Milanforever26 ha scritto:


> Si bé premesso che tagli alla sanità significa in ogni caso altri soldi spesi e altri debiti, quindi sul discorso economico c'è poco da fare..i famosi tagli si sono resi necessari anche perché la sanità era una fabbrica di sprechi colossali...


I tagli sono stati fatti più per interessi relativi alla privatizzazione di settori strategici del Paese, utili per essere usati come merce di scambio in accordi in campo internazionale. L'uomo che oggi fa il PdC lo conoscevano soprattutto per come intratteneva i potenziali acquirenti sul Britannia.
La storia degli sprechi è una diceria come quella del debito pubblico.
Dieci anni fa ricattarono il Paese con lo spread e cercarono di obbligarci a scegliere la trojka, tramite Messer Monti. Oggi il debito è più grande di 10 anni fa, ma dello spread non gliene frega più niente a nessuno. Strana la vita...

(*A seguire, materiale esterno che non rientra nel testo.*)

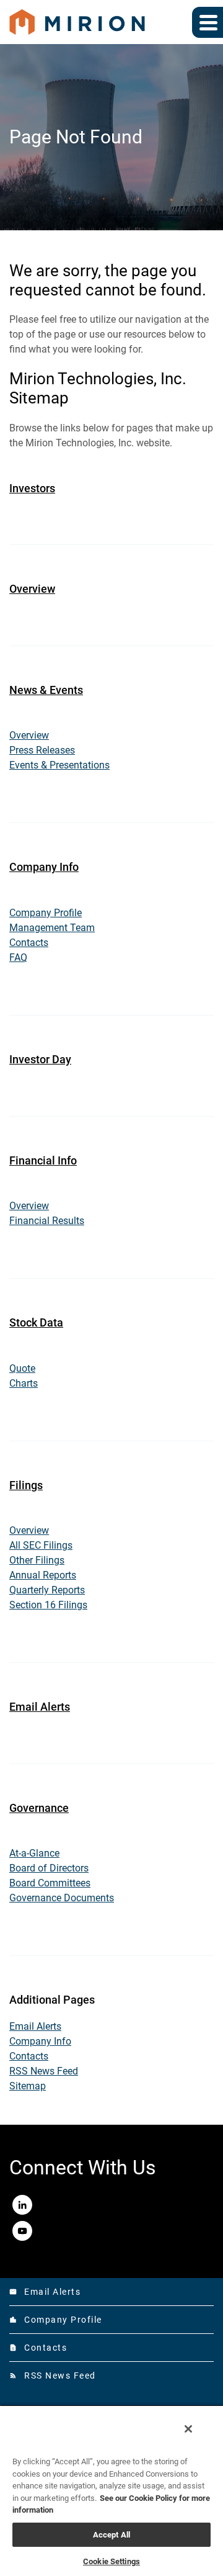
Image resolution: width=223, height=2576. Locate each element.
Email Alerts (39, 1706)
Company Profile (45, 913)
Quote (22, 1368)
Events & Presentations (59, 765)
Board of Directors (49, 1868)
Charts (23, 1383)
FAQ (18, 957)
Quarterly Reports (47, 1590)
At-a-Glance (34, 1853)
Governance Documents (61, 1898)
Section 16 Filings (48, 1605)
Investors (32, 488)
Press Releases (42, 750)
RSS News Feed (43, 2071)
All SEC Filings (40, 1545)
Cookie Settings (111, 2561)
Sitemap (27, 2086)
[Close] (188, 2429)
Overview (32, 588)
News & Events (46, 689)
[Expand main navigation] (207, 22)
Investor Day (40, 1059)
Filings (26, 1485)
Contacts (28, 942)
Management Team (52, 928)
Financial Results (46, 1221)
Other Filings (36, 1560)
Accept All (111, 2534)
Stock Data (36, 1322)
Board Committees (49, 1883)
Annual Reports (42, 1575)
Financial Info (43, 1160)
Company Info (44, 866)
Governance (39, 1807)
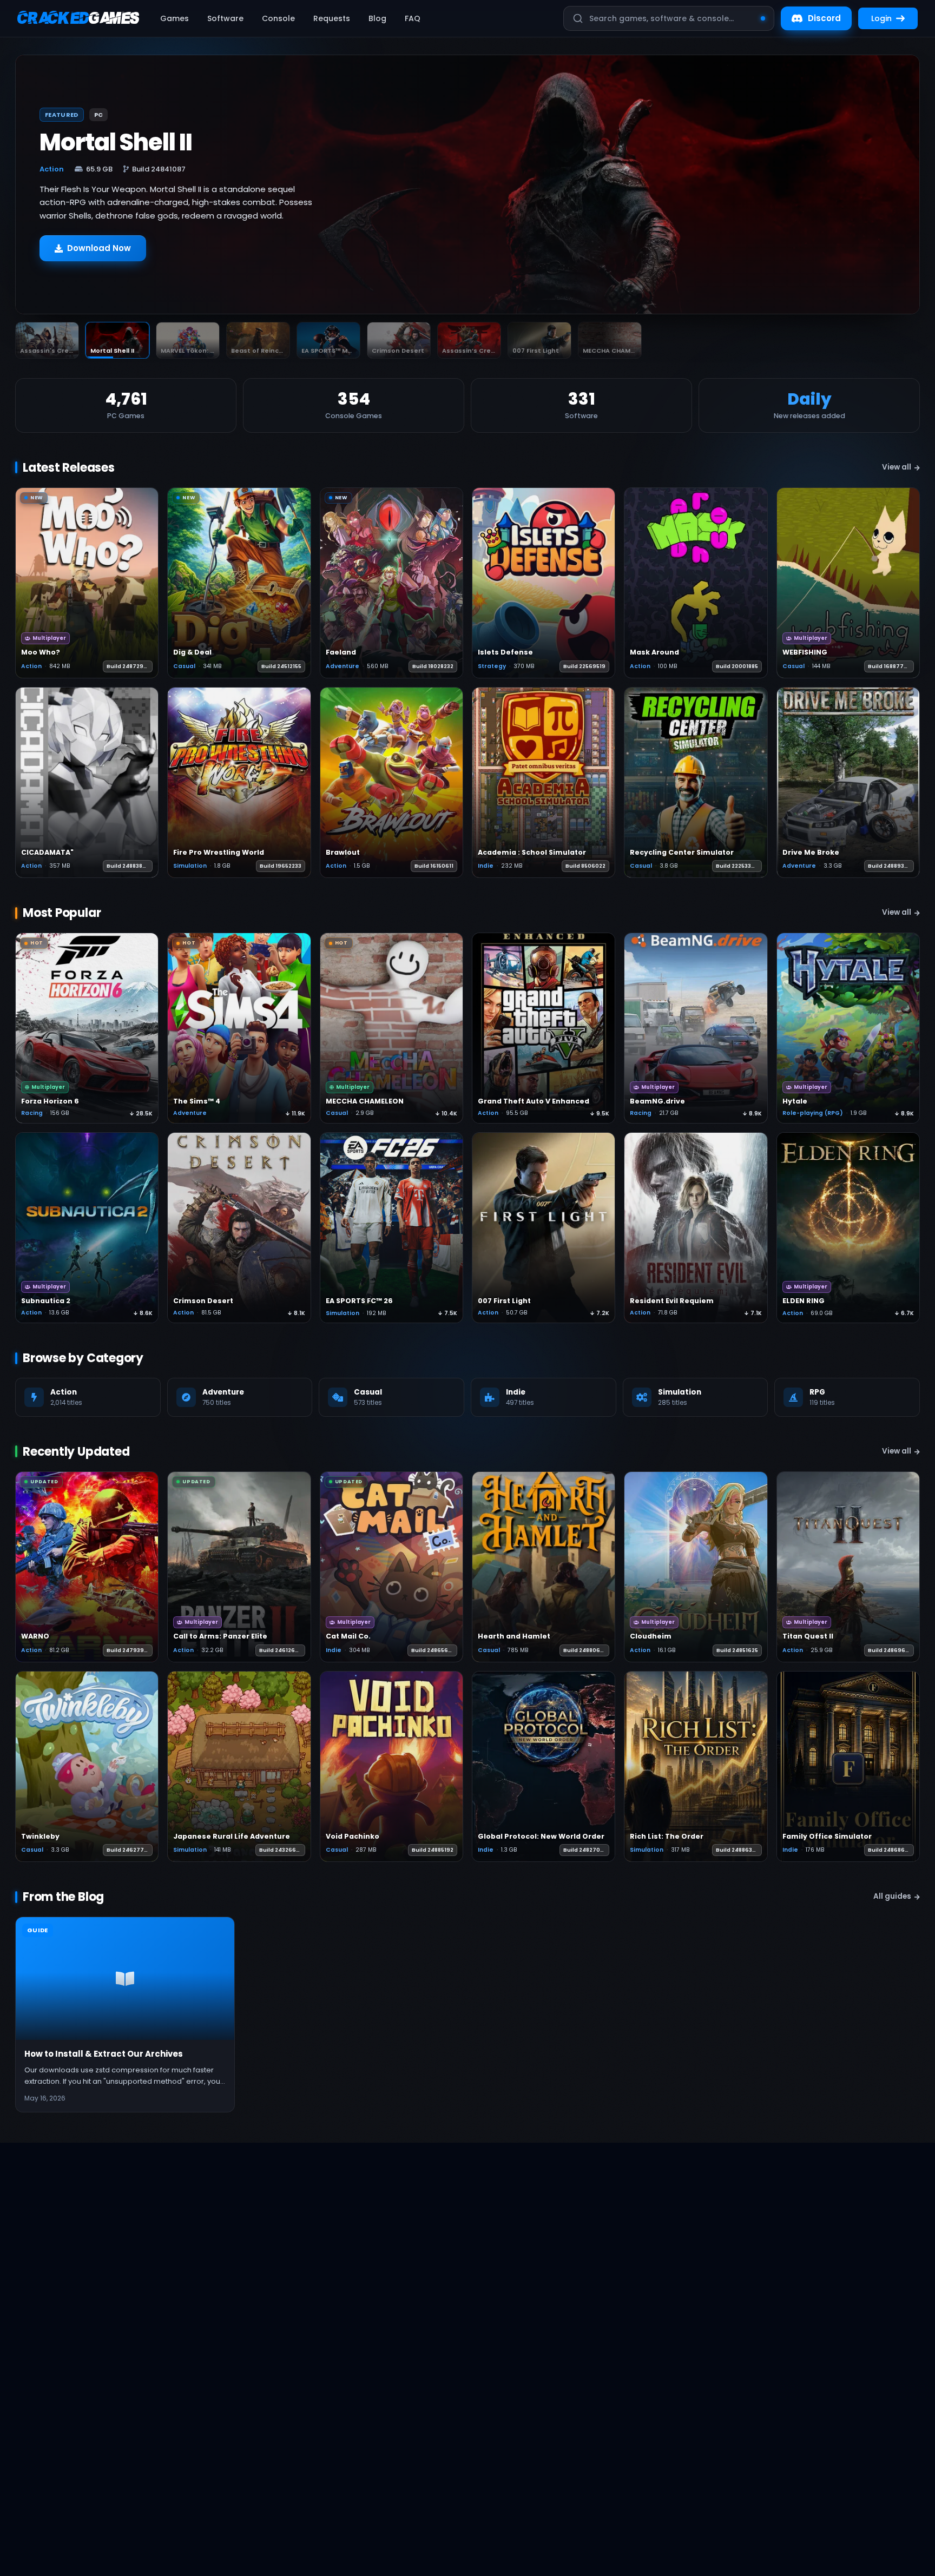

Milanforever26 ha scritto:


> Tornando al Covid..ma scusate, il concetto di ampliare i reparti io non lo capirò mai..ma mettiamo anche che si riesca a garantire il SSN...ma secondo voi è normale pensare di convivere con tipo 8-10.00 persone fisse in TI?


1000 persone in TI mi aspetto che siano assolutamente gestibili in un paese del primo mondo, facente parte del G7, e con un PIL di tutto rispetto.



Milanforever26 ha scritto:


> No perché ci si dimentica sempre che sta gente che va in TI o crepa o ne esce devastata con danni a vita...io penso che la mia libertà di andare al cinema vada un po' soppesata rispetto alla tutela della salute..


Nessuna libertà personale può e deve diventare merce di scambio.
Specialmente perché la libertà negata in nome della sicurezza, non ha portato né sicurezza né altro, ma solo negazioni di cose che prima erano naturali.
Secondo, oggi è il cinema? Ma domani? Chi stabilisce il limite a quanta libertà si può negoziare, in nome di una fantomatica sicurezza?

Prova a pensarci. Una volta scelto in tal senso, le possibilità diventano illimitate.



Milanforever26 ha scritto:


> che poi pare ci sia la carestia, non vedo ad oggi tutta sta gente col piattino a fare l'elemosina, pure la ristorazione (uno dei settori più colpiti) dalle mie parti hanno chiuso 0 ristoranti, inoltre se uno prova a prenotare deve chiamare almeno 3 posti prima di trovare un tavolo


Io ho conosciuto personalmente persone licenziate a causa del lockdown, e oggi il Comune porta loro da mangiare, perché altrimenti morirebbero di fame, così come ho conosciuto persone finite in cassa integrazione.
Io ho avuto la fortuna di continuare a lavorare.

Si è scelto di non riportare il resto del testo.